Il cofondatore di Sicilia futura, poi, invita Crocetta ad avere “buona memoria di chi in questi anni di mandato gli ha garantito il proprio sostegno politico senza mai chiedere controprestazioni e senza cavalcare criticità. Scelga il presidente con chi continuare a percorrere quest’ultimo tratto di strada. Fermo restando – avverte Lentini – che i deputati fuori da Sicilia democratica per le riforme possono presentarsi con una nuova aggregazione lasciando al governatore la possibilità di fare le proprie scelte in libertà ma senza dimenticare che Sd e Pdr – oggi in Sicilia Futura – rappresentano una forza solida, coesa, alleati fedeli ma non sudditi subalterni”.
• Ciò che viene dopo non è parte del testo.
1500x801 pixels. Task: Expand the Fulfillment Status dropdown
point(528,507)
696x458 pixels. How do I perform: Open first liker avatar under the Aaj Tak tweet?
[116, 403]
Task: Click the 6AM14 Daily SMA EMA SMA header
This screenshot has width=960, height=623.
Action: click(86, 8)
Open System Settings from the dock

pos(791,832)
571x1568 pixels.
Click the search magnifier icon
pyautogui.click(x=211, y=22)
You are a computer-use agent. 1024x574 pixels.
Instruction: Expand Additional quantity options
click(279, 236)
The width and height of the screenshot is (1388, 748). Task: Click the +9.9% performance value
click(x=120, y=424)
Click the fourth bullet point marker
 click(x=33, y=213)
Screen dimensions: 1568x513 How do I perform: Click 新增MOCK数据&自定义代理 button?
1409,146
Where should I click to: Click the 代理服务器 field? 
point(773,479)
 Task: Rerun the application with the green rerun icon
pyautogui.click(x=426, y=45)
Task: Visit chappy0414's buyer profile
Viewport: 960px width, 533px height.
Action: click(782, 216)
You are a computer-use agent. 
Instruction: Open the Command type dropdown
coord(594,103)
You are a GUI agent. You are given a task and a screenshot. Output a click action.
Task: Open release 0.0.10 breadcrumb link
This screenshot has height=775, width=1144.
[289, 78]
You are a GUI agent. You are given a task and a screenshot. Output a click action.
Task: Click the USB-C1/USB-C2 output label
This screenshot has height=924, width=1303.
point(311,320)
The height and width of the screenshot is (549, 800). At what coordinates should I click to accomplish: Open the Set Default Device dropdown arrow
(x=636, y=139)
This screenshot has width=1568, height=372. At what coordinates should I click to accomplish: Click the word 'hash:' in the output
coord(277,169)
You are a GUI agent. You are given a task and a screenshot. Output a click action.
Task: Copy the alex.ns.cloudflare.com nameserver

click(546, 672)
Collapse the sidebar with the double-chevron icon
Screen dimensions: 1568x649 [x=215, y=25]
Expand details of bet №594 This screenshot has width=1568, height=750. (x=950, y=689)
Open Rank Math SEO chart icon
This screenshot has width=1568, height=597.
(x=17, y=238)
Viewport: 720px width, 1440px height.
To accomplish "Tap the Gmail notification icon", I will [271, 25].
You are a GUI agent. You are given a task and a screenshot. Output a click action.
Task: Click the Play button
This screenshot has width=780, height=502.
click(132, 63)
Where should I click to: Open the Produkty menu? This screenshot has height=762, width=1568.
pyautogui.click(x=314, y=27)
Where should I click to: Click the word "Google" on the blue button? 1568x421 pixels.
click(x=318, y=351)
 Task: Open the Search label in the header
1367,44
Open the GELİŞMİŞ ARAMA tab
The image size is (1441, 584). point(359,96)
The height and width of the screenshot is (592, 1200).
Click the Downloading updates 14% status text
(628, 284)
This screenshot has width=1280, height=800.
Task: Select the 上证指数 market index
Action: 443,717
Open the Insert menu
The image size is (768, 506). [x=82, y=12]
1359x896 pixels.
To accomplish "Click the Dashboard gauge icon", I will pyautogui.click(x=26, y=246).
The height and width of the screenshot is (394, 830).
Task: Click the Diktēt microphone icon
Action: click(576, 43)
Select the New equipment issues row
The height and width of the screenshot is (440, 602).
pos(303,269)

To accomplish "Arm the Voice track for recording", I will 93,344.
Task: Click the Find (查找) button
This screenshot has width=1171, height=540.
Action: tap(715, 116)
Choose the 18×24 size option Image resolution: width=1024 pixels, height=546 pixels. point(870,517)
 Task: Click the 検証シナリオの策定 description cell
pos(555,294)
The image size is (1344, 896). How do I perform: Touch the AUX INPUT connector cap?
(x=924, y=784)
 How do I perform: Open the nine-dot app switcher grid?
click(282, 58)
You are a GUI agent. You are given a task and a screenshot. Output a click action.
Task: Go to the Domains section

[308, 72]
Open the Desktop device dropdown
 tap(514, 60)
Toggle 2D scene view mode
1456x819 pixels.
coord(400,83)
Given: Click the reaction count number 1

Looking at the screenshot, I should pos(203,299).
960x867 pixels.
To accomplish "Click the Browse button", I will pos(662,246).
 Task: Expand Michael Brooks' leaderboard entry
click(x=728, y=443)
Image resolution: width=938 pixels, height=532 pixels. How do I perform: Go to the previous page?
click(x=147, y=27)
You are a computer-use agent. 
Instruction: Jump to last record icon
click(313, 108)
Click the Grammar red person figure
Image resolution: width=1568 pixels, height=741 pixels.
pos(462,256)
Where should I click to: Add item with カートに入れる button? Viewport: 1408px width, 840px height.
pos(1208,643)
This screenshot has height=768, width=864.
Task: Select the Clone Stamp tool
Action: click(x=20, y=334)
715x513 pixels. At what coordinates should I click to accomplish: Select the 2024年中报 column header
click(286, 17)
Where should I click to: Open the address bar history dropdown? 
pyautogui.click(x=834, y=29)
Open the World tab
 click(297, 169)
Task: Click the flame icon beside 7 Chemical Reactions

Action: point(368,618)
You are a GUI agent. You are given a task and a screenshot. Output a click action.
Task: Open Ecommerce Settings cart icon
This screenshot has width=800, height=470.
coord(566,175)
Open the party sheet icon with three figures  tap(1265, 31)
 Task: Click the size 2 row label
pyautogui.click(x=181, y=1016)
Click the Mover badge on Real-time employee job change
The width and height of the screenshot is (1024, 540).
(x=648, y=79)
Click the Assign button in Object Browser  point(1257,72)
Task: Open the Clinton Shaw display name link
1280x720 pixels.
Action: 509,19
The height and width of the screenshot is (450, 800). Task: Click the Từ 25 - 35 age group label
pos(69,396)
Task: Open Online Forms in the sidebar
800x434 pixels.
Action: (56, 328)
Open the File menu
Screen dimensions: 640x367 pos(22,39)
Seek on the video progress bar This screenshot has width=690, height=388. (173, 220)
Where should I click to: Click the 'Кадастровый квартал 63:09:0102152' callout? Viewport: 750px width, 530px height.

“Le dichiarazioni del deputato Lentini di Sicilia Futura ci lasciano indifferenti e ci guida l’antico adagio latino “de minimis non curat pretor”. Tra l’intimidatorio ed il farneticante, il deputato di Sicilia Futura – dichiarano i deputati dell’Ars, Giambattista Coltraro, CarmeloCurrenti, Luisa Lantieri e Salvatore Giuffrida di Sicila Democratica – continua con il suo volgare spettacolo che non interessa la Sicilia. Vuota declamazione che rischia di degenerare in turbe esistenziali, per non prendere atto che noi siamo un gruppo parlamentare ,con un capogruppo, legittimati nella solennità dell’Assemblea Regionale Siciliana, siamo un movimento politico con un importante e numerosa classe dirigente territoriale, proteso ad una crescita politica e verso un progetto politico innovativo. Se ne faccia una ragione il deputato Lentini. Il resto e’ materia che appartiene ad organi giurisdizionali, che sapranno con rigore e serietà assumere le giuste decisioni. Siamo mille miglia distanti da questi comportamenti che si commentano da soli. Ognuno per la sua strada. E non intendiamo dare peso e attenzione a cio’ che non ha peso e non merita la minima attenzione.”